*How to complete this task*: Using the records below, find every line that includes "computer" and copy it.

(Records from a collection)
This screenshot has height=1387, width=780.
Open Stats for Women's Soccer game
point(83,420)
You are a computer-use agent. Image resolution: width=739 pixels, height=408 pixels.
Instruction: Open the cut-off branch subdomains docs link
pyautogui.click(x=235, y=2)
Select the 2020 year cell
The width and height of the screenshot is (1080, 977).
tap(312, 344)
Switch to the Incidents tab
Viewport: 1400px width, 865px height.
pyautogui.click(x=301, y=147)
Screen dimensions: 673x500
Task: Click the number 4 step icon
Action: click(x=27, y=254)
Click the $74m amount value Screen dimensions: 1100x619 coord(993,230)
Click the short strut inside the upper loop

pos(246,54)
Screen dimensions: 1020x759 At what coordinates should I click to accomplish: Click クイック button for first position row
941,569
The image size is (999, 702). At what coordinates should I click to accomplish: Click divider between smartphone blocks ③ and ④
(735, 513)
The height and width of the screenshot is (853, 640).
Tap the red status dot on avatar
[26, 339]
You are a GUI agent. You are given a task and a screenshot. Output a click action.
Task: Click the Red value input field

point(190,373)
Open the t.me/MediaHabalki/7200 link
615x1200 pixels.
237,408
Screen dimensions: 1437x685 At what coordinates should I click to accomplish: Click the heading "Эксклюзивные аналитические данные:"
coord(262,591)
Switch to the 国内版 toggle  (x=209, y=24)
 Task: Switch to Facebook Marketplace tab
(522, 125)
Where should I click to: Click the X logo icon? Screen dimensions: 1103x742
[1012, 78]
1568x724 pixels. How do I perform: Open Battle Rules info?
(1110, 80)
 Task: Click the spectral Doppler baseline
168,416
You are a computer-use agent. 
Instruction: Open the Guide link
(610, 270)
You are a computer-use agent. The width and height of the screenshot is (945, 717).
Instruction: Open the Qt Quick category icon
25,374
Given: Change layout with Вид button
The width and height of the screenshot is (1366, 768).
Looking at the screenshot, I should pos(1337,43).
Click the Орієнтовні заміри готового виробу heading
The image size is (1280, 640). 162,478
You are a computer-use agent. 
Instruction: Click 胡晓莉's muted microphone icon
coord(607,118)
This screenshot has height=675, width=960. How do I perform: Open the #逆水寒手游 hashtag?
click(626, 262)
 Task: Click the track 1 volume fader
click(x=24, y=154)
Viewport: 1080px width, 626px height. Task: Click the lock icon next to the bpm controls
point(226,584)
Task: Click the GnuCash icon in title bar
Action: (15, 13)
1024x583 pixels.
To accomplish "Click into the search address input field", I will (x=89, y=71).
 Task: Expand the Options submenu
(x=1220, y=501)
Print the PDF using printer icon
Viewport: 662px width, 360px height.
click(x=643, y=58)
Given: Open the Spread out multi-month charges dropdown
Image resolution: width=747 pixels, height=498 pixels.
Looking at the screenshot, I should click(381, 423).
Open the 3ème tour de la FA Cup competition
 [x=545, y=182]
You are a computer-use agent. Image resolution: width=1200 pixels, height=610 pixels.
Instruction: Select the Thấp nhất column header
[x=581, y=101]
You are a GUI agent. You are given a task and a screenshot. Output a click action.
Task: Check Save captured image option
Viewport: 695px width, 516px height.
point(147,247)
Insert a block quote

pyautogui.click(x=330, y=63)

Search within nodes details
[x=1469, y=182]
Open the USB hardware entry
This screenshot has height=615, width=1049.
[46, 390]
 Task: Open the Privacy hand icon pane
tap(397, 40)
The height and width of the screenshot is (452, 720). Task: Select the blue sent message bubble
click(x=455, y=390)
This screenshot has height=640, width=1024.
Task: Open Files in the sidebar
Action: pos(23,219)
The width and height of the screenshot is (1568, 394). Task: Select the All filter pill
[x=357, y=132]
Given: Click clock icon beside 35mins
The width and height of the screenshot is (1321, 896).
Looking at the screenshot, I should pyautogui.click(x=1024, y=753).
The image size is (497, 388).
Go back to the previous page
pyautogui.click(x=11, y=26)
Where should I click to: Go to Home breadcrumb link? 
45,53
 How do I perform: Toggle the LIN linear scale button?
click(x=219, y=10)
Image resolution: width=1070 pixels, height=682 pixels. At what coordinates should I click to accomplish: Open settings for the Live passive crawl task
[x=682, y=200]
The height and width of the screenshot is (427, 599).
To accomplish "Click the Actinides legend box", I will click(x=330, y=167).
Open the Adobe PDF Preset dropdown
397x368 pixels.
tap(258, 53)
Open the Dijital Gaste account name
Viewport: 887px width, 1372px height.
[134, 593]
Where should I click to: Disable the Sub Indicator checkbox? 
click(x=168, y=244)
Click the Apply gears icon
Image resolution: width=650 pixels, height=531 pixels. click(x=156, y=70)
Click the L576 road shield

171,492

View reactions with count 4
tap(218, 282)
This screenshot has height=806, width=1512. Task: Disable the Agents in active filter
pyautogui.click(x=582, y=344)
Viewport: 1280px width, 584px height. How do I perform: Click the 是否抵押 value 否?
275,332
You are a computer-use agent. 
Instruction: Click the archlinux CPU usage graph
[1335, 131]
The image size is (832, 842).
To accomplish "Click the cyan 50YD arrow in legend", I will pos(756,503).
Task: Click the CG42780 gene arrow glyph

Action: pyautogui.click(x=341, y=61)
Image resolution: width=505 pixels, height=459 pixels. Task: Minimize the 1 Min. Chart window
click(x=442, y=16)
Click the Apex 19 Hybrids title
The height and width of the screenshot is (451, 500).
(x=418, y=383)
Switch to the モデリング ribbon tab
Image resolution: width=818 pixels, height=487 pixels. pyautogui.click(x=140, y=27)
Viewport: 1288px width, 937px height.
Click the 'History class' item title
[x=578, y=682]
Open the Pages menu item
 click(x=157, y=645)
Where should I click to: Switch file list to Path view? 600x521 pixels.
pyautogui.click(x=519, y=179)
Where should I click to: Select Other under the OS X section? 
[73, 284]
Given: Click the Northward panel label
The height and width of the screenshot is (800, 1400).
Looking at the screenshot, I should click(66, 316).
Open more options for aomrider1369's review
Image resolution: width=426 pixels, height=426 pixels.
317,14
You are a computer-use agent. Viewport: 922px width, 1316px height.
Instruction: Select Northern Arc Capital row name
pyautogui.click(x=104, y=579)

*Answer area*:
You are a computer-use agent. Image resolution: width=739 pixels, height=408 pixels.
You are a computer-use agent. 
You are a computer-use agent. The width and height of the screenshot is (945, 717).
You are a computer-use agent. 
You are a computer-use agent. Image resolution: width=1200 pixels, height=610 pixels.
You are a computer-use agent. 
You are a computer-use agent. Viewport: 922px width, 1316px height.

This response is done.